Co-expression of the nociceptive and analgesic markers Trpv1, Oprm1, and Oprl1 with Secreted Phosphoprotein 1/Osteopontin (Spp1) transcript. Co-expression of Trpv1, Oprm1, and Oprl1 with Spp1, a marker of DRG neurons thought to be chiefly implicated in proprioception. (A) In a co-expression plot, all of the Spp1+ neurons co-expressed Oprl1, while none showed expression of Trpv1 or Oprm1 (83 Spp1+/Oprl1+ neurons, red arrow). (B) A panoramic view of a whole rat DRG stained for this combination of markers.
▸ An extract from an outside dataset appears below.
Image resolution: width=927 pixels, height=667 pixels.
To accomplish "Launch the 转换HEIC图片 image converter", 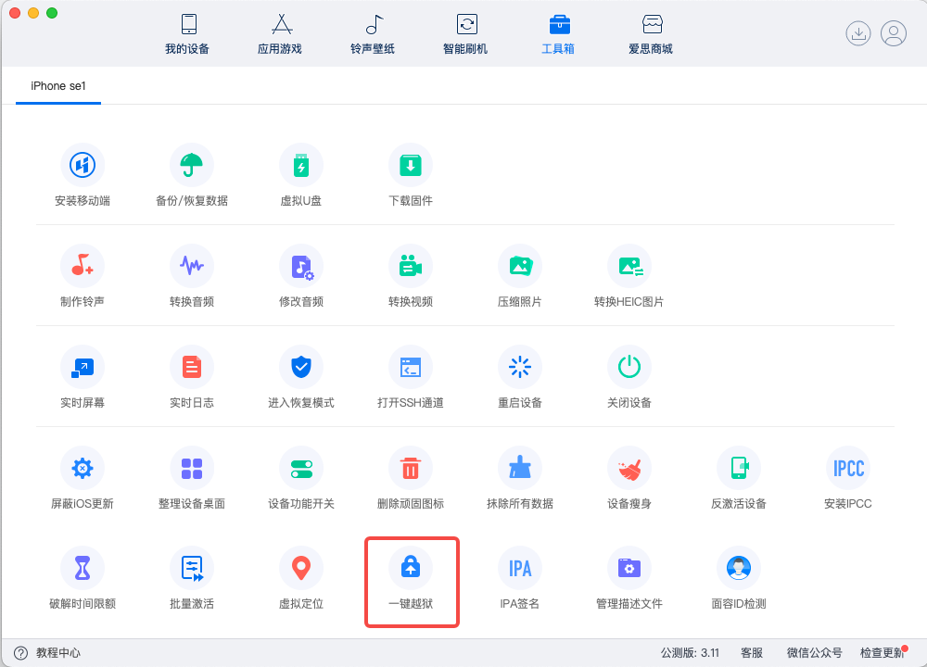I will click(629, 278).
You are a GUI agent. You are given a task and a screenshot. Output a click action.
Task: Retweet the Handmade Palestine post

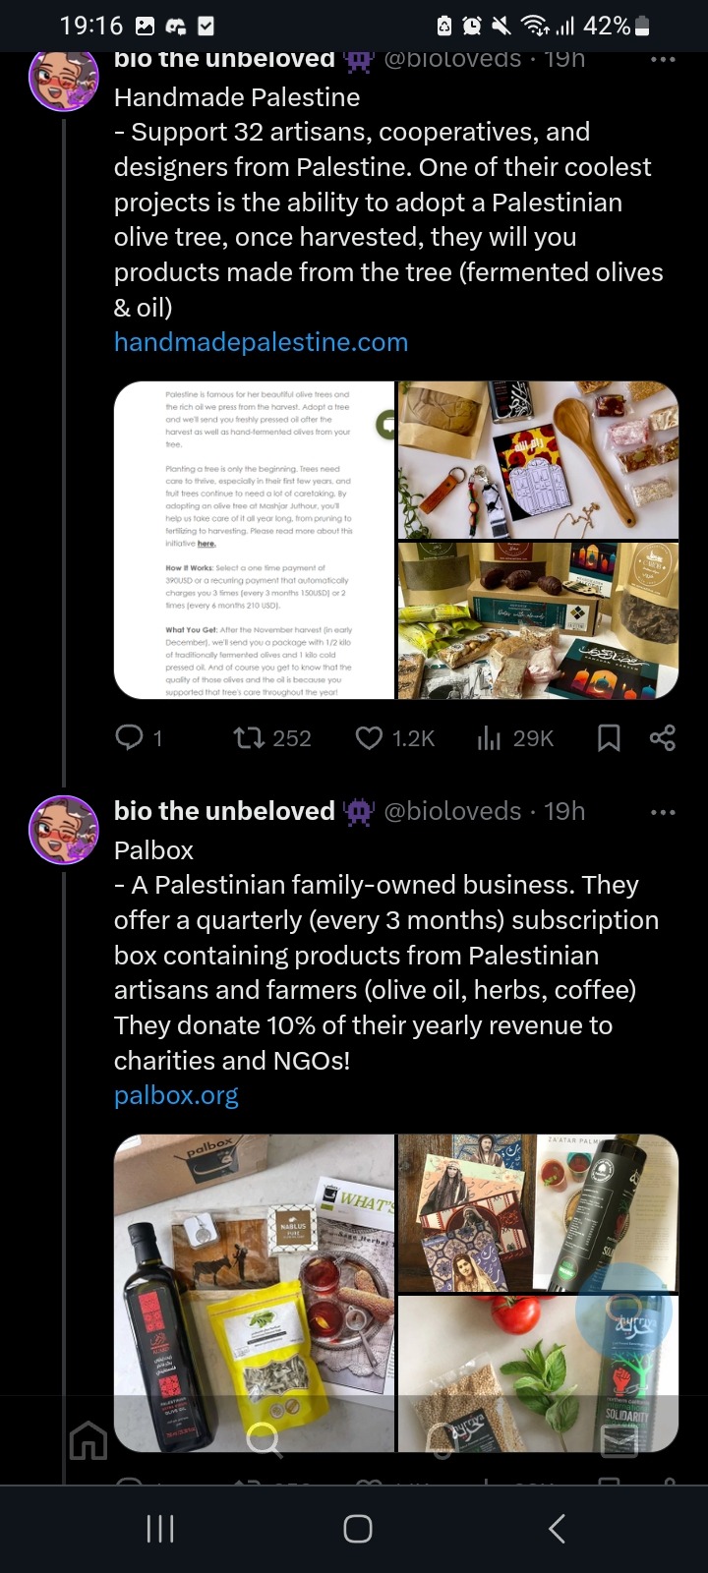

Note the distinct signal for Spp1. (C) An enlargement of a different DRG neuron shows spatially distinct areas with and without Spp1 neurons. (D) Note that Spp1+ neurons (arrows) do not contain any Trpv1 or Oprm1 signal.

Figure 9

Summary of identified cell types with size analysis. For each of the major identified cell types in the present study, a representative image (66 μm square) is shown. Additionally, histogram information of the cell size for each population is identified in ascending order of mean size ± SEM. High Trpv1 neurons were the smallest cells (20.1 μm ± 0.4). Oprm1+/Oprd1+ neurons were the largest cells identified, with an average size of 44.0 μm ± 0.9. Scale bar applies to all images. These analyses were performed with at least N = 3 rats.